Frivolous Musings

Some thoughts on politics/lit/tech/life itself


Editing an Android App

Problem: I have an app I like. I want to make a trivial change to the text in one screen. Emailed the developer, he said I could just edit the file in the assets folder and sideload it (although he failed to see the point of the edit…)

Background: an APK is just a zipped archive, you can unzip it and edit the text files, then zip, rename to a .apk extension and try install it (easiest is adb install /path/to/app.apk). Since an Android app is compiled, most of the decompressed files will be binaries, but not all - some simple things are in plain text, including the ones I wanted to change.

Solved? Not quite. For security reasons, Android requires the app to be signed, so once I edited it and sent it back, it was lacking a signature and I got the error Failure [INSTALL_PARSE_FAILED_NO_CERTIFICATES]. OK, how do I sign it? The Android Studio docs have detailed instructions. I downloaded Android Studio, and hit a wall - the menu option Build > Generate Signed Bundle/APK just didn’t exist on the menu. I looked at some online advice, but none of it helped. Anyway, I just wanted to generate a key pair, do I really need an entire IDE for that? Apparently not, the IDE is using a tool that comes with Java called jarsigner but I wasn’t able to find this in my %JAVA\_HOME% and also hit permission issues (I was using WSL on Windows which may have been part of the cause).

Anyway, I eventually found a “batteries included” repo claiming to do this for me. The signing worked, but the install still didn’t. Maybe this was because the repo was eight years old? I found a newer one which happily signed my APK, but installation still failed, with the error [INSTALL_PARSE_FAILED_UNEXPECTED_EXCEPTION: Failed to parse /data/app...AndroidManifest.xml]. What was wrong the AndroidManifest.xml? I hadn’t touched it, and I couldn’t read it because it was compiled. (Here is a blog post from 2014, a more innocent time, which does what I did until here and succeeds.)

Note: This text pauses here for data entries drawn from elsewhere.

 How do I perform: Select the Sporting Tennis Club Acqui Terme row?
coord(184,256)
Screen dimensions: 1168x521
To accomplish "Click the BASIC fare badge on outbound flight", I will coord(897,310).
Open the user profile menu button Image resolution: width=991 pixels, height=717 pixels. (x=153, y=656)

Time for the big guns. I downloaded Apktool, a reverse-engineering tool that tries to restore the source. I was warned that this can break complicated apps, but the one I was editing is pretty simple and survived the compilation. Starting with my original apk file, I ran apktool d myapp.apk, edited the file in the assets, had a quick look at the now-readable AndroidManifest.xml (utterly ordinary, nothing of interest to see!), rebuilt the app with apktool b myapp.zip.out -o edited_app.apk, and then tried to install. No good - no certificate! Signed the new apk with uber-apk-signer and tried again: this time it was rejected with a new error: [INSTALL_FAILED_UPDATE_INCOMPATIBLE]. Looks like the problem is the old version existing on my phone. I uninstalled it, reran adb install and hey presto - it worked!

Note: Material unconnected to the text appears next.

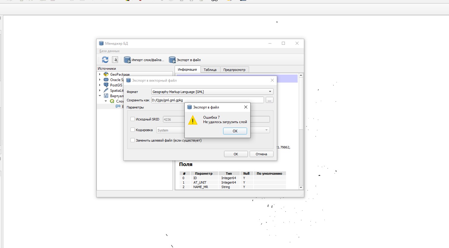449x248 pixels.
Task: Switch to the Таблица tab
Action: 210,69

If this sounds like a tedious and horrible exercise to you, you’re probably right. But somehow my brain is wired to find the lure of the solution greater than the frustration of the journey.

Summary:

  • Merely unzipping and editing doesn’t work. Use apktool to reverse-engineer and a modern signing tool to generate a new signature
  • Uninstall the old version, and then adb install. (You’ll lose your old settings, this way, so be ready to restore them.)
  • If you want to distribute your app to other people via the Play Store, you’re beyond the scope of this post!